Dieser Vorgang stelle eine Maßnahme zur Verbesserung der Mietsache nach § 554 Absatz 2 BGB dar und begründe daher eine Duldungspflicht des Mieters.
Im streitigen Fall wendete der Mieter ein, er habe vor zehn Jahren auf eigene Kosten einen Teppichboden verlegt. Eine Austausch des Bodens sei nach seiner Ansicht nicht erforderlich und würde eine unzulässige Vertragsänderung darstellen.
Das AG München vertritt in seiner Entscheidung die Auffassung, dass die Erforderlichkeit einer Modernisierungsmaßnahme sich nach objektiven Kriterien, also nach der allgemeinen Verkehrsanschauung richte und nicht nach den möglichen Auswirkungen auf das Mietverhältnis, nach den Kosten oder nach einer eventuellen Mieterhöhung.
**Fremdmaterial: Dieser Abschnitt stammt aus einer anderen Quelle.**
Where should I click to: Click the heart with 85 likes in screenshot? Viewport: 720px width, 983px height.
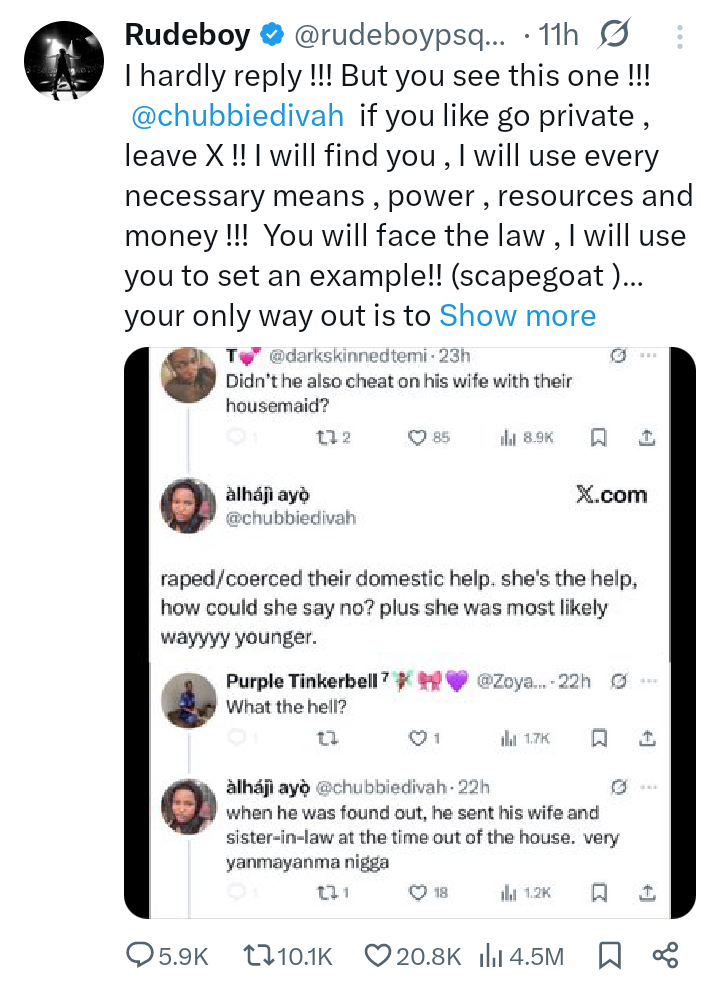[x=418, y=437]
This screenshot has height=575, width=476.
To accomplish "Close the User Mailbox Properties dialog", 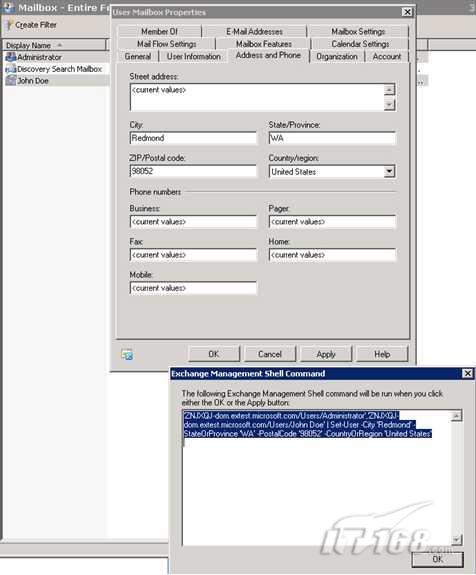I will tap(407, 12).
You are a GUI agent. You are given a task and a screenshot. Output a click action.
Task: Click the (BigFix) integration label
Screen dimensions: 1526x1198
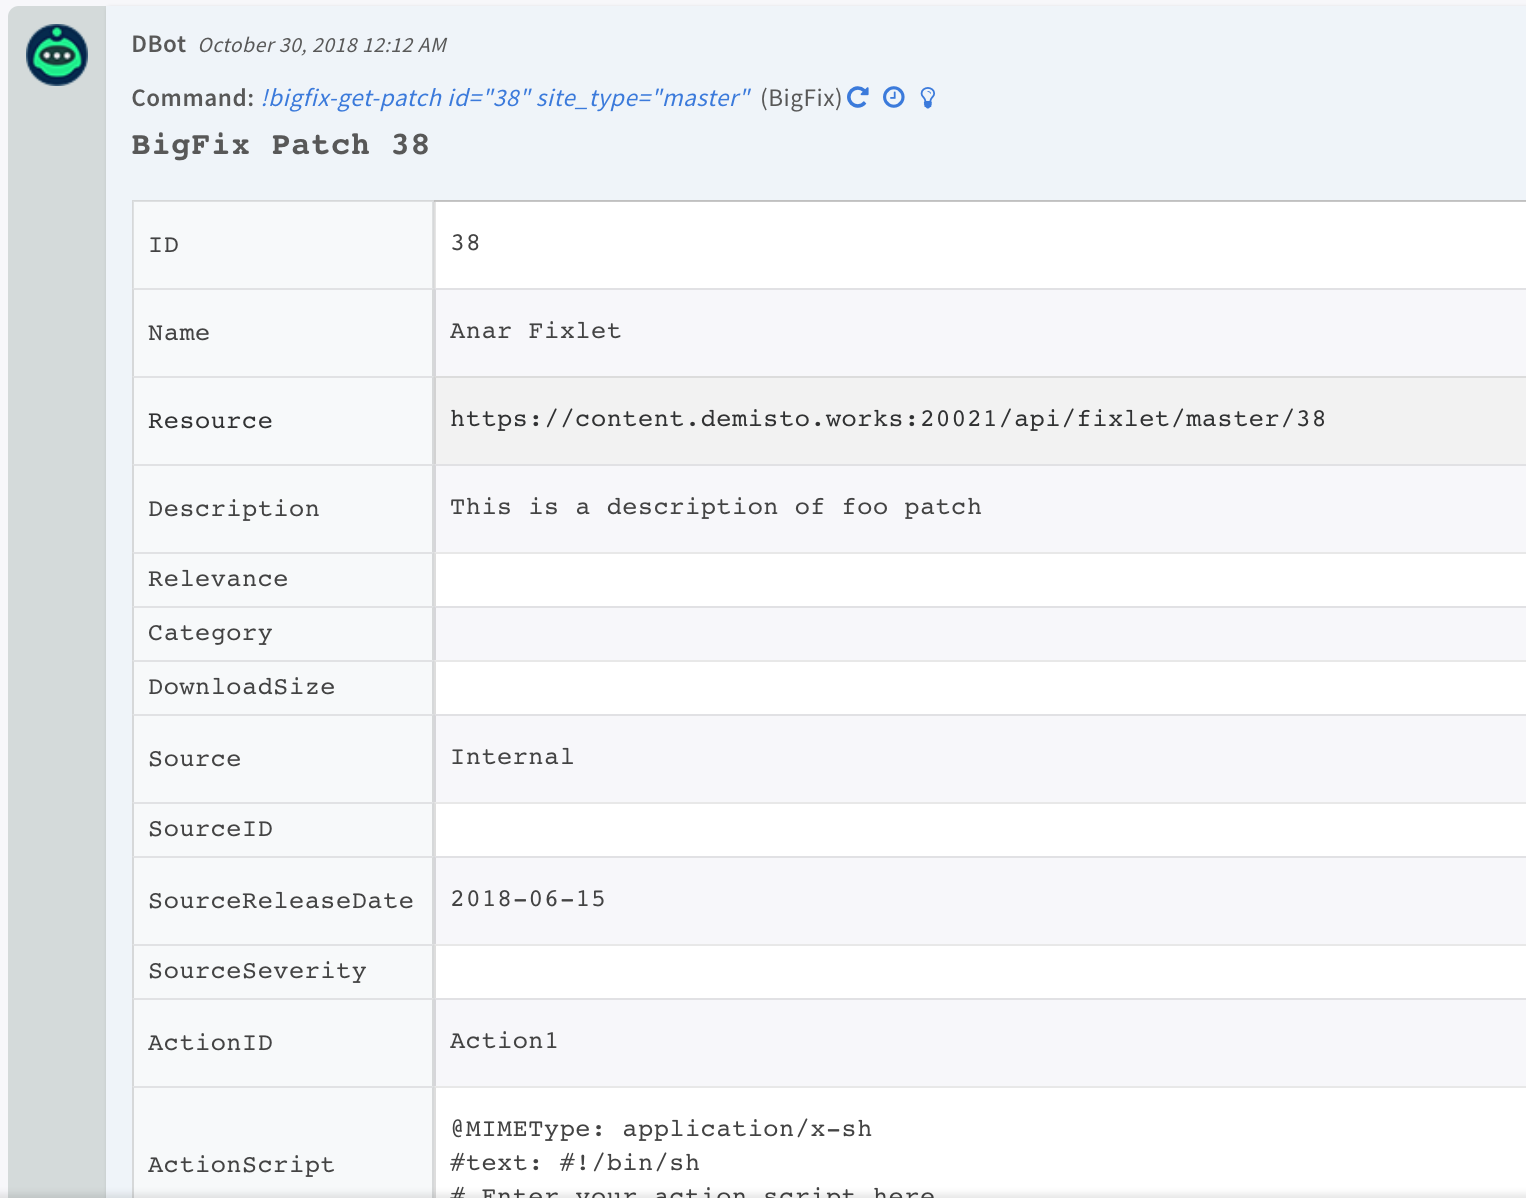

Ist die Verbesserungsmaßnahme geringfügig, so bringe eine Duldungspflicht des Mieters sowieso keine Mieterhöhung mit sich.
Das Amtsgericht München ist im vorliegenden Fall davon ausgegangen, dass der PVC Boden nicht mehr zeitgemäß und nach einer zehnjährigen Nutzung abgewohnt sei.
Die Verlegung eines Teppichbodens, begründe keinen Härtefall für den Mieter. Ein Härtegrund setze voraus, dass die Modernisierung die vorherige Mieteraufwendung zerstört, entwertet oder nutzlos macht, was im streitigen Fall nicht angenommen wurde.